__AUFGABE A__
Beantworten Sie anhand des folgenden Textauszugs diese Fragen:
(i) Welcher Betrag wird als ausständige Abgabenschuld ausgewiesen und vorgeschrieben?
(ii) Wie reagierte die beschwerdeführende Partei auf das Ersuchen des Verwaltungsgerichtshofes?
(iii) Gemäß welcher Bestimmung wurde der erwägende Senat gebildet?
__AUFGABE B__
Prüfen Sie, ob die folgenden Aussagen mit dem Textauszug übereinstimmen, und belegen Sie jede Entscheidung mit dem maßgeblichen Wortlaut:
(i) Die Gesamtsumme von Anzeigenabgabe und Säumniszuschlägen beträgt S 44.006,--.
(ii) Die beschwerdeführende Partei nahm zum Ersuchen des Verwaltungsgerichtshofes ausführlich Stellung.
(iii) Der angeführte Beschluss eines verstärkten Senates stammt vom 9. April 1980.

__TEXTAUSZUG__
· · · ·

Im Spruchpunkt II dieses Bescheides werden die Anzeigenabgabe und der jeweilige Säumniszuschlag für die drei Ausgaben jeweils im einzelnen festgesetzt, wobei die Gesamtsumme von Anzeigenabgabe und Säumniszuschlägen S 44.006,-- beträgt. Aufgrund geleisteter Zahlungen wird als Zahlungsdifferenz und ausständige Abgabenschuld ein Betrag von S 4.601,62 ausgewiesen und vorgeschrieben.

1.3. Der Verwaltungsgerichtshof ersuchte die beschwerdeführende Partei um Mitteilung, ob und in welchem Recht sie sich durch den angefochtenen Bescheid auch noch nach Erlassung des zitierten Bescheides des Landesabgabenamtes vom 10. Oktober 1995 verletzt erachtet oder ob sie die Beschwerde im Hinblick auf die die Wirkungen des angefochtenen Bescheides überholende Rechts- und Sachlage als gegenstandslos geworden ansieht (§ 33 Abs. 1 VwGG). Die beschwerdeführende Partei erstattete keine Äußerung.

2.0. Der Verwaltungsgerichtshof hat in dem gemäß § 12 Abs. 3 VwGG gebildeten Senat erwogen:

2.1. Bei einer Bescheidbeschwerde gemäß Art. 131 Abs. 1 Z. 1 B-VG ist unter einer "Klaglosstellung" nach § 33 Abs. 1 und § 56 erster Satz VwGG nur eine solche zu verstehen, die durch eine formelle Aufhebung des beim Verwaltungsgerichtshof angefochtenen Bescheides durch die belangte Behörde oder die allenfalls in Betracht kommende Oberbehörde oder durch den Verfassungsgerichtshof eingetreten ist (Beschluß eines verstärkten Senates vom 9. April 1980, Slg. N.F. Nr. 10.092/A).

· · · ·

__DATENSÄTZE__
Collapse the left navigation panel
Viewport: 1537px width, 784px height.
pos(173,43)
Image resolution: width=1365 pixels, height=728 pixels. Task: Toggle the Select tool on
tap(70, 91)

· · · ·

__KORREKTE LÖSUNG A__
(i) S 4.601,62
(ii) Sie erstattete keine Äußerung.
(iii) Gemäß § 12 Abs. 3 VwGG

__KORREKTE LÖSUNG B__
(i) Ja: „wobei die Gesamtsumme von Anzeigenabgabe und Säumniszuschlägen S 44.006,-- beträgt“
(ii) Nein: „Die beschwerdeführende Partei erstattete keine Äußerung.“
(iii) Ja: „Beschluß eines verstärkten Senates vom 9. April 1980“